**TASK TO COMPLETE**
Find and return every line of the data that contains the word "computer".

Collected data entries

■ ■ ■ ■

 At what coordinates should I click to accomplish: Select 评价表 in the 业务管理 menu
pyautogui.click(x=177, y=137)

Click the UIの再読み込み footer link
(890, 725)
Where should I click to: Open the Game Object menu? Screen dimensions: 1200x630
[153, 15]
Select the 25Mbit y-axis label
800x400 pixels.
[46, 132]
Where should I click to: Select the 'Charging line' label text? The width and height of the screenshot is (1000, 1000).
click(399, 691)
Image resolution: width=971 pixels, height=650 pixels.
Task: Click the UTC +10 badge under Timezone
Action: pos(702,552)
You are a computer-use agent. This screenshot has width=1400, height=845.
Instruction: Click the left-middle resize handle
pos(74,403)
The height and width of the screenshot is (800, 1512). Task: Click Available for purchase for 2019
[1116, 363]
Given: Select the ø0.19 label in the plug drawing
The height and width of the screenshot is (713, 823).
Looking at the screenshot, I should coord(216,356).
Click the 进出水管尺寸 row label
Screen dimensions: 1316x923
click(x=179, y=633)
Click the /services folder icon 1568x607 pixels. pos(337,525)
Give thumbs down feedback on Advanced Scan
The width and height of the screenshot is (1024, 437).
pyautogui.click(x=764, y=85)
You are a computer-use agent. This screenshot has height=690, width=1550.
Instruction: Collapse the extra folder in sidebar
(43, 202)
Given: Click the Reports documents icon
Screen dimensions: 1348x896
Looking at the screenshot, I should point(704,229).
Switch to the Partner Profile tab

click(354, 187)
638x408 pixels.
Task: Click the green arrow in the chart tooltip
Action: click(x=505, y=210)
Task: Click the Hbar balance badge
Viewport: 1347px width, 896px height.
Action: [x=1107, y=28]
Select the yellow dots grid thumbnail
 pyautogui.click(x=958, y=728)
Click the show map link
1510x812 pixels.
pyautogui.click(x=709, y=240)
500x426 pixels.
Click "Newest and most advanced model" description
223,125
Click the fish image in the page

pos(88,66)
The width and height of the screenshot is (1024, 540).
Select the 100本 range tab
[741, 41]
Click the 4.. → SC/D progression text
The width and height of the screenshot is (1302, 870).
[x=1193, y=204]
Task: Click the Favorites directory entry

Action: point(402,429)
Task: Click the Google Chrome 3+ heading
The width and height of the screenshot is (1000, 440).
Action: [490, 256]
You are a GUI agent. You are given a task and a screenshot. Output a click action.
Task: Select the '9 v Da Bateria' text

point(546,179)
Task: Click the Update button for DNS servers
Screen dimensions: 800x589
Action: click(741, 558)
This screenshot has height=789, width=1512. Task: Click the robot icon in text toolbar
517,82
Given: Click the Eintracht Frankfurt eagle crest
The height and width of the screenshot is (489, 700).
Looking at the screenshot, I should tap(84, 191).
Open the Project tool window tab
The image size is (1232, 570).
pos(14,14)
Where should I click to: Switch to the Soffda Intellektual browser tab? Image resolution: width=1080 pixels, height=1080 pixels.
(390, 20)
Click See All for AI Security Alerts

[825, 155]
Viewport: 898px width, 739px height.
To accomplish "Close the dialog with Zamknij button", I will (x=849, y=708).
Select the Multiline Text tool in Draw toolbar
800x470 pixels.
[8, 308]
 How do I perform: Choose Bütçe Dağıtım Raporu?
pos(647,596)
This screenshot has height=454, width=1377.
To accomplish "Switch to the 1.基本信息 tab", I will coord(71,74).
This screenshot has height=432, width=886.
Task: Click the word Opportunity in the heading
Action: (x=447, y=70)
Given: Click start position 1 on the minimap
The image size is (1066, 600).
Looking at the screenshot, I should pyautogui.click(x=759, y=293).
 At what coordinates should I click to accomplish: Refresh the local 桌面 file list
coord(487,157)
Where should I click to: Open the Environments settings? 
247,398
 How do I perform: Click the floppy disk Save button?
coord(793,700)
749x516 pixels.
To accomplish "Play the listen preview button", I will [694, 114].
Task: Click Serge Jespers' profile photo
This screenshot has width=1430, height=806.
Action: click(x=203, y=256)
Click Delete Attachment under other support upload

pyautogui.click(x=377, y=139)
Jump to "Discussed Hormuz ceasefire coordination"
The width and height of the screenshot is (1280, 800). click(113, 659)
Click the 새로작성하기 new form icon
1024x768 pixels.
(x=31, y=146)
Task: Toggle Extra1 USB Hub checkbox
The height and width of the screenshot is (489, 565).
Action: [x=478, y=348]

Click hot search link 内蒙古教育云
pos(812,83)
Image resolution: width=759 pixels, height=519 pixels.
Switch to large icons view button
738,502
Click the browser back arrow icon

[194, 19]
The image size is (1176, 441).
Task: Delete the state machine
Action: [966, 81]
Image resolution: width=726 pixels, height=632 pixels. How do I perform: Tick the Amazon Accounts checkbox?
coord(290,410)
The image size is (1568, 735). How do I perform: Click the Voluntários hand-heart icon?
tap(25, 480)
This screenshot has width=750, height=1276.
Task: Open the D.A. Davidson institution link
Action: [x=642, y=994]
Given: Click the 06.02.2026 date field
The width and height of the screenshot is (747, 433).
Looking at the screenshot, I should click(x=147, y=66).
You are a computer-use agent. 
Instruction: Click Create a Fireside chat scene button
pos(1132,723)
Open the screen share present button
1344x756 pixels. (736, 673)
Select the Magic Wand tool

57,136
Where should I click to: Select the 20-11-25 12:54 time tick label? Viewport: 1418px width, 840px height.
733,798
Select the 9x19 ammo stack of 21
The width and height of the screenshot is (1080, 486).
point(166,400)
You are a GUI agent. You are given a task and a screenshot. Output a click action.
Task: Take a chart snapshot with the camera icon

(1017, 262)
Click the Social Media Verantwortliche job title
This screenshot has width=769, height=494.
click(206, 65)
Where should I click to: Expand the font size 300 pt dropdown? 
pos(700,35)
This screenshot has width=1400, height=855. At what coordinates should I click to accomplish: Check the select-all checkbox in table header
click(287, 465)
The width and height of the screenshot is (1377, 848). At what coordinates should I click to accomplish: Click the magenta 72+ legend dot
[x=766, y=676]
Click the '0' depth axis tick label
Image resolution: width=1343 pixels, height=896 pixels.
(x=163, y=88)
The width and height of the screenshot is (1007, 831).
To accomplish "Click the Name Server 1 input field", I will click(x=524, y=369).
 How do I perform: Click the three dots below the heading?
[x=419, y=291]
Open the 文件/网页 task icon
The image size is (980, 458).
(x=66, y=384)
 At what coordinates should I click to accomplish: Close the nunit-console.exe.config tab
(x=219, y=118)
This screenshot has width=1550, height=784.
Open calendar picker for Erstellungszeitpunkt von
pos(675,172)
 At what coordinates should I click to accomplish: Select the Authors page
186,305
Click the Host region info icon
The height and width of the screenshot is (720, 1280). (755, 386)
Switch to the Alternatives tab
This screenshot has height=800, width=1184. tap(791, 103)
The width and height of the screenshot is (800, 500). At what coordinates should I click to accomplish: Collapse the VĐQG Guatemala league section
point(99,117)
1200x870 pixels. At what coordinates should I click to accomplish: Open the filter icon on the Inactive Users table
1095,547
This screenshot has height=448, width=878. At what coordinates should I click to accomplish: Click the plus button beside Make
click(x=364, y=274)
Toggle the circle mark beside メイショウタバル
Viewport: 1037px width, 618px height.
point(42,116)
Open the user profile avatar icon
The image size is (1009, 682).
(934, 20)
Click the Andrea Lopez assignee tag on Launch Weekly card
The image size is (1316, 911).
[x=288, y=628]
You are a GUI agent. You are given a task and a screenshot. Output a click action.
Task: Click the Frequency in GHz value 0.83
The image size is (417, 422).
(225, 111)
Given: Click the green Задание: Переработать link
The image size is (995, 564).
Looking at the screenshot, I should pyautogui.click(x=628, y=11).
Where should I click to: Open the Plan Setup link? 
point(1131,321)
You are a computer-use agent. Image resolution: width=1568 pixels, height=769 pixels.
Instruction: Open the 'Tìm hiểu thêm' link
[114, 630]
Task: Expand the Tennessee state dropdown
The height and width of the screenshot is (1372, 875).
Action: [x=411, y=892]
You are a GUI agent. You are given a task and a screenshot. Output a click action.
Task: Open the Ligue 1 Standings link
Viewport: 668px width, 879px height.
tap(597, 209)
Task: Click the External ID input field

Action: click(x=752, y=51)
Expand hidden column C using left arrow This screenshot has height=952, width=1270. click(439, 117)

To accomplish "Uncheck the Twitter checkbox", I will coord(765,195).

■ ■ ■ ■

**COMPLETED TASK**
You are a computer-use agent. This screenshot has width=1400, height=845.
You are a computer-use agent. This screenshot has height=690, width=1550.
You are a computer-use agent. 
You are a computer-use agent. Image resolution: width=1568 pixels, height=769 pixels.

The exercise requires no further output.